Content starts
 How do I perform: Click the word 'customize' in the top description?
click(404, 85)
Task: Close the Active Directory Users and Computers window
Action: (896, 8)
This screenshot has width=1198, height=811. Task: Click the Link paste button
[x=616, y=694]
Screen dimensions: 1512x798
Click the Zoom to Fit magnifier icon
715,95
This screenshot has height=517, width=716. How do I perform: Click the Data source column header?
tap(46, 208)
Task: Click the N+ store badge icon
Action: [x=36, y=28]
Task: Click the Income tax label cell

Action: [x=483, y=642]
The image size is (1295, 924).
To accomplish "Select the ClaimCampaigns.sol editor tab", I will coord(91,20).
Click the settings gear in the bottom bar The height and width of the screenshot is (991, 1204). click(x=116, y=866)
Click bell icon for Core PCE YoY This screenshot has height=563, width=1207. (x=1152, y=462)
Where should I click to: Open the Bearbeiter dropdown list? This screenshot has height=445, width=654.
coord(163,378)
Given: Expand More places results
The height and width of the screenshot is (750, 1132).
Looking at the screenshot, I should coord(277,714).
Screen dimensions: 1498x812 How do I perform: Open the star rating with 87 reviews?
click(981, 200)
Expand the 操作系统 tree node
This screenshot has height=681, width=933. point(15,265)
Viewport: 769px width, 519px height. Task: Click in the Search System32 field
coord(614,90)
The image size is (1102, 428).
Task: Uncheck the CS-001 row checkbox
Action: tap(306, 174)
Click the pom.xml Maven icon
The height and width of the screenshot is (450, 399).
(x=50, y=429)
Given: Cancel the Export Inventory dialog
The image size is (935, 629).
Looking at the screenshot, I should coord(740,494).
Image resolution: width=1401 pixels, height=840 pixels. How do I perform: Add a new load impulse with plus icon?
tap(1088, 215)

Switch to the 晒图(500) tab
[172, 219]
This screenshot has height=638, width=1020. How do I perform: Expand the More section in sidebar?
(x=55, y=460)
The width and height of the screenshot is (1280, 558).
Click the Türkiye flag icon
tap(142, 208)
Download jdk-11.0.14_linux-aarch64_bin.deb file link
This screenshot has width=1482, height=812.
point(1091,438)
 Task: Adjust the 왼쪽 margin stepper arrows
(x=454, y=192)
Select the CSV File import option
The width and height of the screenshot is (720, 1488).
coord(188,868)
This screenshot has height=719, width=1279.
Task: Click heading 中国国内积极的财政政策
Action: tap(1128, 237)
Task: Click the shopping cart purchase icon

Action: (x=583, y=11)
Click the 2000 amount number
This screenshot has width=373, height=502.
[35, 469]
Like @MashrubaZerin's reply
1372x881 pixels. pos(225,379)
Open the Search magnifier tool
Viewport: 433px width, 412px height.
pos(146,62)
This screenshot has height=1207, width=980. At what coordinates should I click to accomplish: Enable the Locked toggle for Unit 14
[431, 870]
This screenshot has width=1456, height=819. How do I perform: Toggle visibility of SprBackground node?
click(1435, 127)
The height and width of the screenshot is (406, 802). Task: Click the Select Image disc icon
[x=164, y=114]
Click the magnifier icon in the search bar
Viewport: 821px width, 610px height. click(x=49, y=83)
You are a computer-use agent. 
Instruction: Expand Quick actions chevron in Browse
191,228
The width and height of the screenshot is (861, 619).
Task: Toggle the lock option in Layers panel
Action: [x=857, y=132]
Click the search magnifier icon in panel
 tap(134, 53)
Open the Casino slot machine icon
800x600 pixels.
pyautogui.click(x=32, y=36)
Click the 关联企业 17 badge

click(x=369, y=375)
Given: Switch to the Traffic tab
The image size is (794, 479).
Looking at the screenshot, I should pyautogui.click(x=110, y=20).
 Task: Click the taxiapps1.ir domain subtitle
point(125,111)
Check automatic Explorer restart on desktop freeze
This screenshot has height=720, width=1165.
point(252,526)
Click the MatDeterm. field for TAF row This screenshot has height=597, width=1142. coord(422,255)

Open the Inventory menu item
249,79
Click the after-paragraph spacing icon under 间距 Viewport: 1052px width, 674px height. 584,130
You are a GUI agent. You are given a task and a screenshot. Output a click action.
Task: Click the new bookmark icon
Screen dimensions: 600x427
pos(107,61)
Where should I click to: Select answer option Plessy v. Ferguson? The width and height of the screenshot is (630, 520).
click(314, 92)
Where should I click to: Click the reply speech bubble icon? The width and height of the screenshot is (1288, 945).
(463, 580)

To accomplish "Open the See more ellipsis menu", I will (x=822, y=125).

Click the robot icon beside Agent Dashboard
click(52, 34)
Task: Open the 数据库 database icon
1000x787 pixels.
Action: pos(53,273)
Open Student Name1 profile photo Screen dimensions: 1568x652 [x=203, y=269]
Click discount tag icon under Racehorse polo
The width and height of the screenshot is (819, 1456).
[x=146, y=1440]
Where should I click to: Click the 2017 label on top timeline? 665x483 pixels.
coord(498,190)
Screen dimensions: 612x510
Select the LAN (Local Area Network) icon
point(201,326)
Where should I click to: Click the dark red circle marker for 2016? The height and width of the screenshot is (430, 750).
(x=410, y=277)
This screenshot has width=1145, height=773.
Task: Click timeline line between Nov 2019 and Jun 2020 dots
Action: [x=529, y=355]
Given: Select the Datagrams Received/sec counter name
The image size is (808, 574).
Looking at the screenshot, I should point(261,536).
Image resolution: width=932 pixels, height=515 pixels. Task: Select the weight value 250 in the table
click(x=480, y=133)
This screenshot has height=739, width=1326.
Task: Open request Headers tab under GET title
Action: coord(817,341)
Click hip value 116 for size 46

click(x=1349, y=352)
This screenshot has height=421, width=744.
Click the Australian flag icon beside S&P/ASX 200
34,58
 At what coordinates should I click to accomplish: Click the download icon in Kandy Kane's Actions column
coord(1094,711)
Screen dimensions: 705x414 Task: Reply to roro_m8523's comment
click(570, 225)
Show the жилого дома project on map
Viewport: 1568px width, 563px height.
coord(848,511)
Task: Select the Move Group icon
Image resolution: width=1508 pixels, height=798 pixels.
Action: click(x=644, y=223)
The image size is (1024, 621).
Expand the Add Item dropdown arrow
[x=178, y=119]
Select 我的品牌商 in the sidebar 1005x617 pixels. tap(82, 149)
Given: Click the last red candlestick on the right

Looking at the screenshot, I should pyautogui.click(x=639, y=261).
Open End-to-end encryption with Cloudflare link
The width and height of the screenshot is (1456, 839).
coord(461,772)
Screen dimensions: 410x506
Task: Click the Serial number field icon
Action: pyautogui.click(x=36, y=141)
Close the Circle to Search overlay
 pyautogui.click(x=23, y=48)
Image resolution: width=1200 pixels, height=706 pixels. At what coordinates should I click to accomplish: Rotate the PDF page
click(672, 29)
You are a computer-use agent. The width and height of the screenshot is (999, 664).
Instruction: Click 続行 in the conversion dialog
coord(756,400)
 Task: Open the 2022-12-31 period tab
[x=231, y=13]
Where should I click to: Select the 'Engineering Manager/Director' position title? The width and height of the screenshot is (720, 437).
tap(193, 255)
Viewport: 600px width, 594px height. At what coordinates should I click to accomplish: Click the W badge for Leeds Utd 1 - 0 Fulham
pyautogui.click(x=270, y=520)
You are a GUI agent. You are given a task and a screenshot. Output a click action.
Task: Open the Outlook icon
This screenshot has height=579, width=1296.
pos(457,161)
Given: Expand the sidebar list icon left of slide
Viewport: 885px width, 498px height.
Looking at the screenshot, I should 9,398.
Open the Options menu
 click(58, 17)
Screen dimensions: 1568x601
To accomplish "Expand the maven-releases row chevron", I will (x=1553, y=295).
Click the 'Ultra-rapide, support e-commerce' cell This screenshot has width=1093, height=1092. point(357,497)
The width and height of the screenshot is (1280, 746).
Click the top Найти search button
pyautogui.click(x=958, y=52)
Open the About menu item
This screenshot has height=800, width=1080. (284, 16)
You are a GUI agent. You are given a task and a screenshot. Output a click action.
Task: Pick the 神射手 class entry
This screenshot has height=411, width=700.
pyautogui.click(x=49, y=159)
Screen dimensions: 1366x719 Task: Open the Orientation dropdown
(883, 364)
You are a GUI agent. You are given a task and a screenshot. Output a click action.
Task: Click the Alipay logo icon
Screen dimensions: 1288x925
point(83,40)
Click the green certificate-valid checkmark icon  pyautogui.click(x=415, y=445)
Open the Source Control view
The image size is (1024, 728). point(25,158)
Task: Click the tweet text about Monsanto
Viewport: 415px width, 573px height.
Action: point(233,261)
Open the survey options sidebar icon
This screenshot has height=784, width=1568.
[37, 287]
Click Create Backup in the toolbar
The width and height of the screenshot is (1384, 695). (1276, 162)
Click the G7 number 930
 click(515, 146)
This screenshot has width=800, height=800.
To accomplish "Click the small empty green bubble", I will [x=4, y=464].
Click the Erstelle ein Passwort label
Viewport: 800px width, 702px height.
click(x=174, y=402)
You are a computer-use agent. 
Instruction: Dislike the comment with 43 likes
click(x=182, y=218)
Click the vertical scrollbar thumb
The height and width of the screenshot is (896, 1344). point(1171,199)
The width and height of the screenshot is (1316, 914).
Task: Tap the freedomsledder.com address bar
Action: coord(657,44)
Content ends
**Exercise aim**
Among the entries above, locate the lines containing "Click the search magnifier icon in panel" and "Task: Open the 数据库 database icon", and transcribe exactly those two lines and all lines between.

**Written answer**
Click the search magnifier icon in panel
 tap(134, 53)
Open the Casino slot machine icon
800x600 pixels.
pyautogui.click(x=32, y=36)
Click the 关联企业 17 badge

click(x=369, y=375)
Given: Switch to the Traffic tab
The image size is (794, 479).
Looking at the screenshot, I should pyautogui.click(x=110, y=20).
 Task: Click the taxiapps1.ir domain subtitle
point(125,111)
Check automatic Explorer restart on desktop freeze
This screenshot has height=720, width=1165.
point(252,526)
Click the MatDeterm. field for TAF row This screenshot has height=597, width=1142. coord(422,255)

Open the Inventory menu item
249,79
Click the after-paragraph spacing icon under 间距 Viewport: 1052px width, 674px height. 584,130
You are a GUI agent. You are given a task and a screenshot. Output a click action.
Task: Click the new bookmark icon
Screen dimensions: 600x427
pos(107,61)
Where should I click to: Select answer option Plessy v. Ferguson? The width and height of the screenshot is (630, 520).
click(314, 92)
Where should I click to: Click the reply speech bubble icon? The width and height of the screenshot is (1288, 945).
(463, 580)

To accomplish "Open the See more ellipsis menu", I will (x=822, y=125).

Click the robot icon beside Agent Dashboard
click(52, 34)
Task: Open the 数据库 database icon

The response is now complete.